# AANGELEVERDE TEKST
------------------------------------
ECLI:NL:RBNHO:2025:8433 - Rechtbank Noord-Holland - 23 juli 2025
Uitspraak
Rechtsgebieden
Genoemde wetsartikelen
Uitspraak inhoud
vonnis
Handel, Kanton en Insolventie Zittingsplaats Haarlem
zaaknummer / rolnummer: C/15/366627 / KG ZA 25-408
Vonnis in kort geding van 23 juli 2025
in de zaak van
1 [eiser 1] ,
wonende te [plaats 1] , 2. [eiser 2], wonende te [plaats 2] , eiseressen, advocaat mr. J. Bol te Amsterdam,
tegen
1 [gedaagde 1] ,
- [gedaagde 2], beiden wonende te [plaats 1] , gedaagden, advocaat mr. J.N.T. van der Linden te Amsterdam.
Partijen zullen hierna genoemd worden eiseressen [eiser 1] en [eiser 2] en gedaagden [gedaagden]
De zaak in het kort
[gedaagden] willen op hun perceel [adres 1] te [plaats 1] een nieuwe loods bouwen. Deze loods is groter dan de loods die hier voorheen stond en zal worden gebouwd tot aan de erfgrens van het perceel. [eiser 1] en [eiser 2] maken gebruik van een onverhard pad dat onder meer gelegen is achter de oude loods van [gedaagden] Door de bouwplannen van [gedaagden] zullen zij met de auto van dat pad geen gebruik meer kunnen maken. [eiser 1] en [eiser 2] stellen dat zij door verjaring een erfdienstbaarheid van weg hebben verkregen en vorderen dat het [gedaagden] verboden wordt hun loods te bouwen op een manier waardoor de doorgang over het pad wordt geblokkeerd. De voorzieningenrechter wijst de vordering van [eiser 1] en [eiser 2] af omdat [eiser 1] en [eiser 2] onvoldoende aannemelijk hebben gemaakt dat zij gedurende meer dan twintig jaar onafgebroken gebruik hebben gemaakt van het pad om met de auto de achterzijde van hun percelen te bereiken.
1 De procedure
1.1. Het verloop van de procedure blijkt uit:
1.2. Voor de mondelinge behandeling op 9 juli 2025 zijn verschenen [eiser 1] en [eiser 2] , bijgestaan door mr. Bol voornoemd en [gedaagde 2] , bijgestaan door mr. Van der Linden voornoemd.
1.3. Ten slotte is vonnis bepaald.
2 De feiten
2.1. [eiser 1] is sinds 29 november 1990 opstalgerechtigde van de percelen [adres 2] en [adres 3] te [plaats 1] . Achterin perceel [adres 3] bevindt zich een garage die via perceel [adres 3] niet met de auto vanaf de openbare weg bereikbaar is.
------------------------------------
# GESELECTEERDE GEGEVENS
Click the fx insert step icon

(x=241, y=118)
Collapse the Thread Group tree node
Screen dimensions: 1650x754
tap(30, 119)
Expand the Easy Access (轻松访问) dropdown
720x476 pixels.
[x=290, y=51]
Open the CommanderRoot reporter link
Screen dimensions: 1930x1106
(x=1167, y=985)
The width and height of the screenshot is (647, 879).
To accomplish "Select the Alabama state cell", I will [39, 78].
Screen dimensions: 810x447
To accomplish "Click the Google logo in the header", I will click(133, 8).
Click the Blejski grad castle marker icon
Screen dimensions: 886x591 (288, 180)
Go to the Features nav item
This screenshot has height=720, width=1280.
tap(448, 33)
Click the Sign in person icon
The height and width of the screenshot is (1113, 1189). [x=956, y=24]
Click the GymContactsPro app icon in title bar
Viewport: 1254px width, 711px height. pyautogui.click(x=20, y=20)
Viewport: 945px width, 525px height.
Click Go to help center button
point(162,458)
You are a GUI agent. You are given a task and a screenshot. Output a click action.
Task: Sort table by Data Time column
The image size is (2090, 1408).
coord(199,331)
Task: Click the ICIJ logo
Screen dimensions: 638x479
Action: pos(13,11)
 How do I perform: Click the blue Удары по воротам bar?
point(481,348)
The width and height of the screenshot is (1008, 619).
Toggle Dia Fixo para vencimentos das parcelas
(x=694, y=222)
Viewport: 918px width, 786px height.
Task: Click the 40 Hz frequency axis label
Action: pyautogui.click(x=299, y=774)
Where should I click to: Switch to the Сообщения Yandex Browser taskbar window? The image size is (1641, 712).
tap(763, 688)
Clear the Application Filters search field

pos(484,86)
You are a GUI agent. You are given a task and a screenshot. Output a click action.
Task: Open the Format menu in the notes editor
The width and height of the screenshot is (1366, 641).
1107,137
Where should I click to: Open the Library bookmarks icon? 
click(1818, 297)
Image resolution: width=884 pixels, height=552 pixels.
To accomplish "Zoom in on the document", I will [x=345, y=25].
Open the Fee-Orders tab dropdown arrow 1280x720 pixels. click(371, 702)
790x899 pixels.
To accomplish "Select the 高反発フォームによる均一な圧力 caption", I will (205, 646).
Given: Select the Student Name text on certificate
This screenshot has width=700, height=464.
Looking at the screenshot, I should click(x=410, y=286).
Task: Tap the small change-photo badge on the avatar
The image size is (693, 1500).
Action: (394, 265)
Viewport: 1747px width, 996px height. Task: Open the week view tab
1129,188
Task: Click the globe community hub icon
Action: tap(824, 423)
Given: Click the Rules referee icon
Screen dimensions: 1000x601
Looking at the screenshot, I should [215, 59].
------------------------------------
# OPDRACHTDOEL
Herhaal woordelijk het stuk uit het vonnis dat begint met "1.3. Ten slotte" en doorloopt tot en met "weg bereikbaar is.". De gegevens hebben niets met het vonnis te maken.

# UITWERKING OPDRACHT
1.3. Ten slotte is vonnis bepaald.
2 De feiten
2.1. [eiser 1] is sinds 29 november 1990 opstalgerechtigde van de percelen [adres 2] en [adres 3] te [plaats 1] . Achterin perceel [adres 3] bevindt zich een garage die via perceel [adres 3] niet met de auto vanaf de openbare weg bereikbaar is.